*What you are asked to do*: Retype each of the rows below word for word, leaving out the pictures.

*Record extracts*:
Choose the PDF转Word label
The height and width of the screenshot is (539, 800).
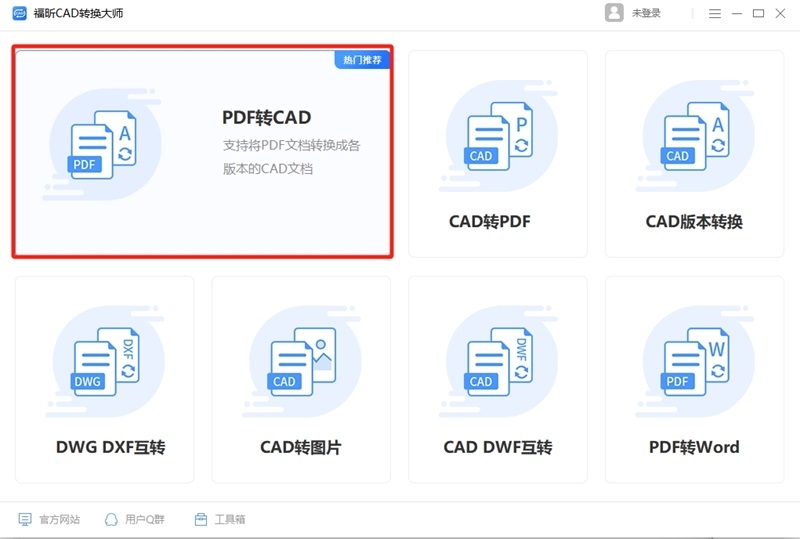[694, 447]
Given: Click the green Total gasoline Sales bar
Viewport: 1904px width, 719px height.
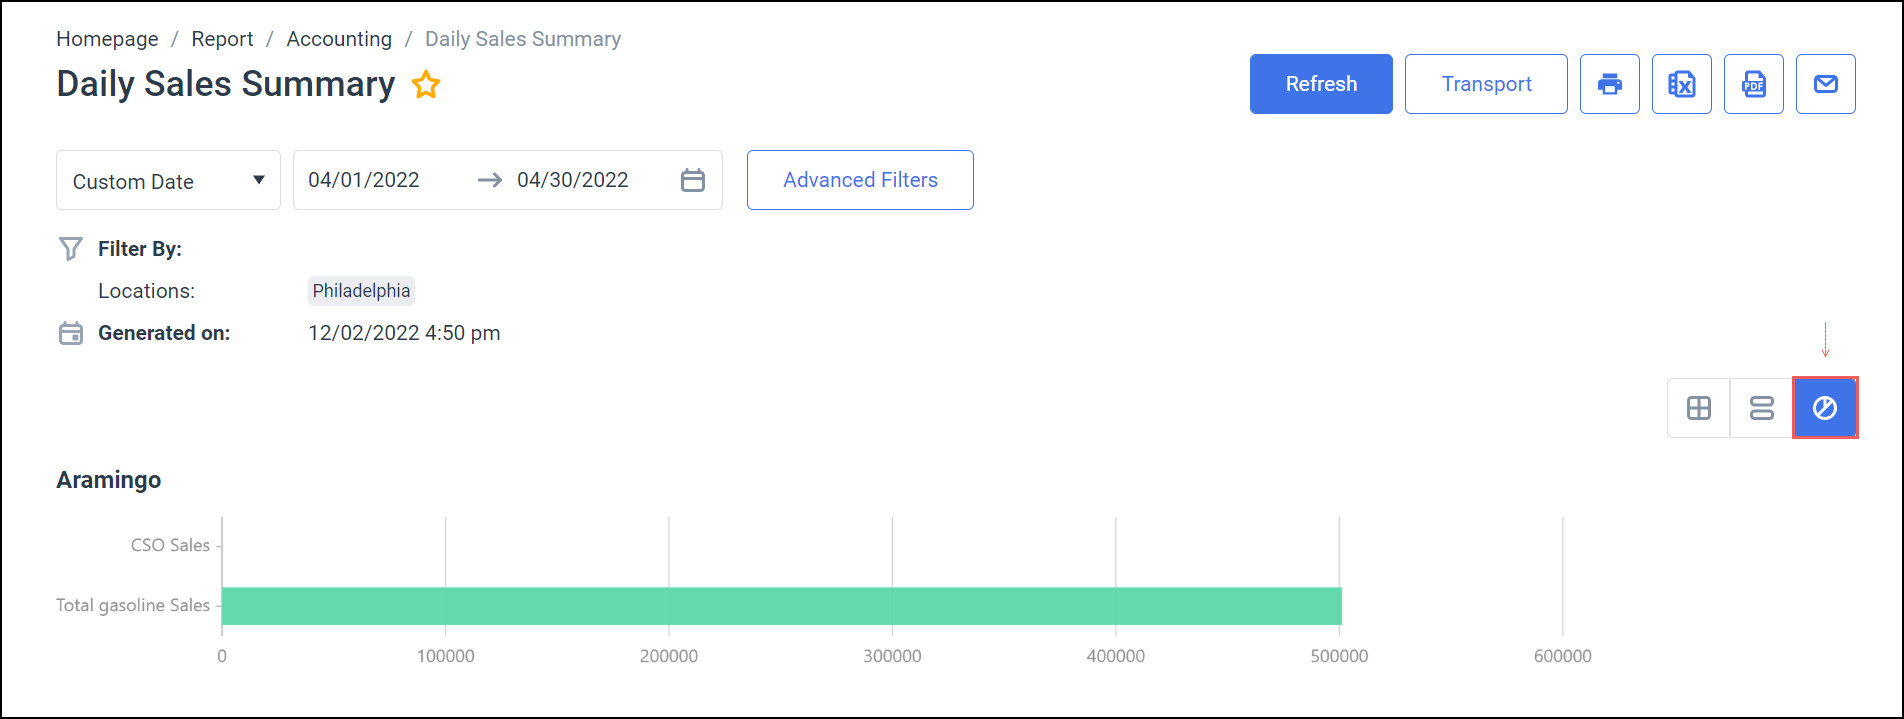Looking at the screenshot, I should pos(780,606).
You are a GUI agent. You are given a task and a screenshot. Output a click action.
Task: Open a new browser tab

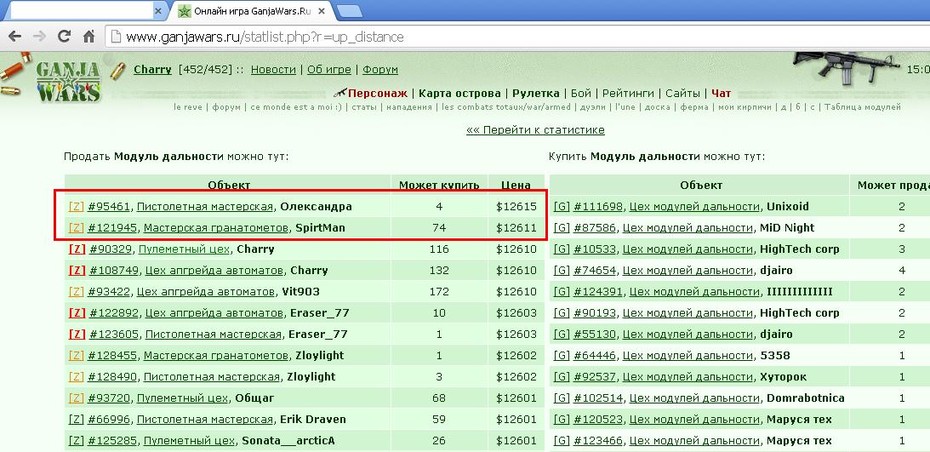click(x=349, y=11)
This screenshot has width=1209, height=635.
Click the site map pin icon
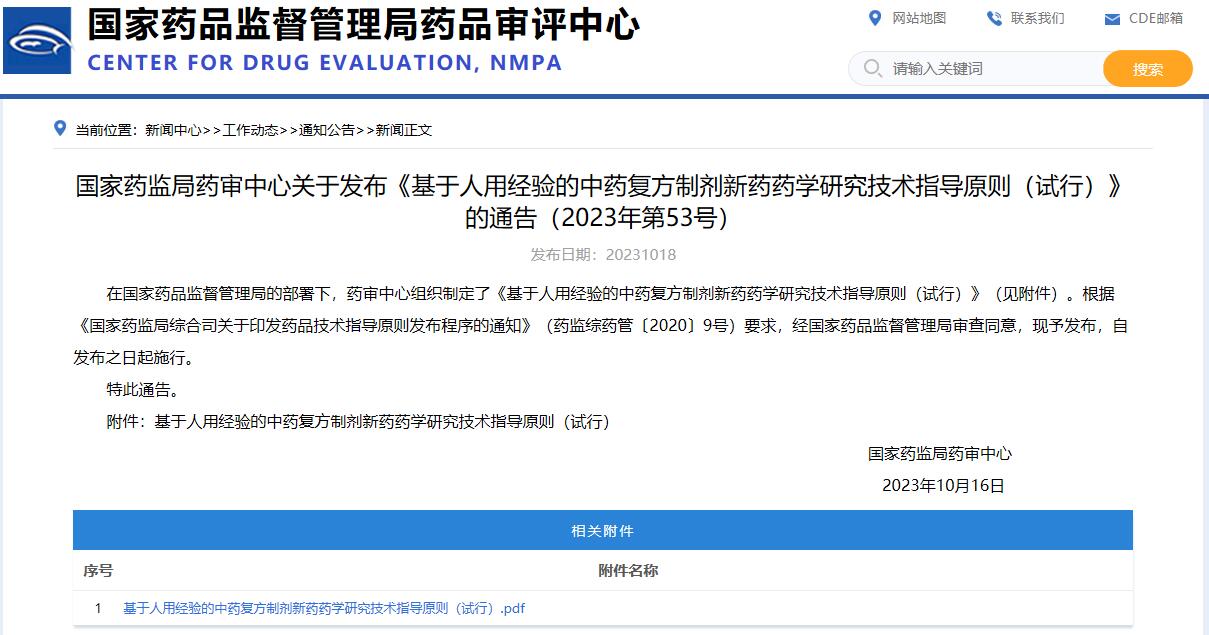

*Full solution*:
Choose the PDF转Word label
The height and width of the screenshot is (539, 800).
[694, 447]
Given: Click the green Total gasoline Sales bar
Viewport: 1904px width, 719px height.
Looking at the screenshot, I should pos(780,606).
You are a GUI agent. You are given a task and a screenshot. Output a click action.
Task: Open a new browser tab

click(x=349, y=11)
This screenshot has width=1209, height=635.
Click the site map pin icon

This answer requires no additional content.